Nurses at the Sturgeon Community Hospital in St. Albert are no longer immune to the conditions that have afflicted rural and larger sites for years.

Nurses at the Sturgeon Community Hospital in St. Albert are no longer immune to the conditions that have afflicted rural and larger sites for years.

As National Nurses Week 2024 approaches, hallway nursing is an everyday occurrence at the Sturgeon, as is chronic overcapacity, even in our neonatal intensive care unit.

Nurses in St. Albert can no longer offer the care they were trained to provide. Most leave at the end of their shift feeling distressed about all the care they couldn’t provide. Many feel burnt out and some are so frustrated they are driven away from our hospital, or out of the nursing profession altogether.

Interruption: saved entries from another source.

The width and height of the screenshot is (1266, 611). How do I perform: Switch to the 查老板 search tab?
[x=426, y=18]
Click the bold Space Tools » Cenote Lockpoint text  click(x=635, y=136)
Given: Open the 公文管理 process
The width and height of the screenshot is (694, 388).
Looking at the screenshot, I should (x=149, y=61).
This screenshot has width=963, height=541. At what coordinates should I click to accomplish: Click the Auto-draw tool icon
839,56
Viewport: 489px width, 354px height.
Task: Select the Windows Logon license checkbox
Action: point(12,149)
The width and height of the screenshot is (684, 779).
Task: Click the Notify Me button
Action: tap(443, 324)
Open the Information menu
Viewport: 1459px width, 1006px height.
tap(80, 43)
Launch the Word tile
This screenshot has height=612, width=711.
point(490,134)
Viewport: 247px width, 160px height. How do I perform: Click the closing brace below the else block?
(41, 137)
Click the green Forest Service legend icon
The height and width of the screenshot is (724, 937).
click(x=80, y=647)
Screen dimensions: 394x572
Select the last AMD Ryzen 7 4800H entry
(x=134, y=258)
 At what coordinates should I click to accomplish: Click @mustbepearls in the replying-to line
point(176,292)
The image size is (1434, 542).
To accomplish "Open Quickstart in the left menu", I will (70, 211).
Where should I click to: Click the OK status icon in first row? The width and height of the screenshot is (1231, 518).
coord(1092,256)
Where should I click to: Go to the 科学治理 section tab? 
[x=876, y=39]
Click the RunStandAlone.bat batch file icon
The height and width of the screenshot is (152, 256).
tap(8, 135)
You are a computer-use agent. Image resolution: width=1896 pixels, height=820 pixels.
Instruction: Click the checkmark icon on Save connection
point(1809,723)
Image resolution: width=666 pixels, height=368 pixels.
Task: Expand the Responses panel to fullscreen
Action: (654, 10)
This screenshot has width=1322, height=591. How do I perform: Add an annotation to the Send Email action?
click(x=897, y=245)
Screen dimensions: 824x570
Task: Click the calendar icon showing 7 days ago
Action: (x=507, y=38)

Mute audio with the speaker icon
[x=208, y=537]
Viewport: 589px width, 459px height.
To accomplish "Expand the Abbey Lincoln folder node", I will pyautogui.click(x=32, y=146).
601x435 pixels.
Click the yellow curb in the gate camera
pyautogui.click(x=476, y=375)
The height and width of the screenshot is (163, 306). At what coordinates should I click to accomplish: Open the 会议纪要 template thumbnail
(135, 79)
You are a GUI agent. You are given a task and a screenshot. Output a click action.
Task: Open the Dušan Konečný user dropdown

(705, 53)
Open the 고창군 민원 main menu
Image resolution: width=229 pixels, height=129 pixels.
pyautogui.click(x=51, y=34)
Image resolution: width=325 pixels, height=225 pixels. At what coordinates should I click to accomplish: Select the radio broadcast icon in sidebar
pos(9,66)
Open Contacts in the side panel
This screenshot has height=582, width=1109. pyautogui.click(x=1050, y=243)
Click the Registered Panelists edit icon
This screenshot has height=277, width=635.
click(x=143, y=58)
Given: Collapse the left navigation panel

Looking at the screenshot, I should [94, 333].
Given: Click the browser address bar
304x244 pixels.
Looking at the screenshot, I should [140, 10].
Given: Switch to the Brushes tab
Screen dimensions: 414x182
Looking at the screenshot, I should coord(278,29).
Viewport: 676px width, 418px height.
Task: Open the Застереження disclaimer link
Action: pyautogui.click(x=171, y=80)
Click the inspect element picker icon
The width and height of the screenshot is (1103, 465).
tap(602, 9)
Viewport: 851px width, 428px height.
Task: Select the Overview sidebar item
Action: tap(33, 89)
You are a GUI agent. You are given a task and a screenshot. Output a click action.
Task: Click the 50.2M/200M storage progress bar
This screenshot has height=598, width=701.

This year, Nurses Week runs from May 6 to 12. Nurses Week is a chance to celebrate the contributions made by nurses and the nursing profession to the well-being of all Canadians. 

At the Sturgeon Community Hospital, members of the United Nurses of Alberta will celebrate the 550 nurses of our local on May 14. 

Our celebrations are delayed because our union will be bargaining during Nurses Week. On May 7, the union bargaining team was at the labour board to address a bad faith bargaining complaint filed by our union against Alberta Health Services. 

It is fitting to celebrate Nurses Week a bit late because nursing is a 24/7 profession. Nurses are used to celebrating when they can, given the nature of shift work. They celebrate holidays and birthdays with their families when they can get the time off, and Nurses Week is no different. 

We will celebrate with a pizza party and prizes for the nurses. We will gather at lunch on the day shift and have food delivered to the nurses working evenings and nights. We won’t leave out any shift.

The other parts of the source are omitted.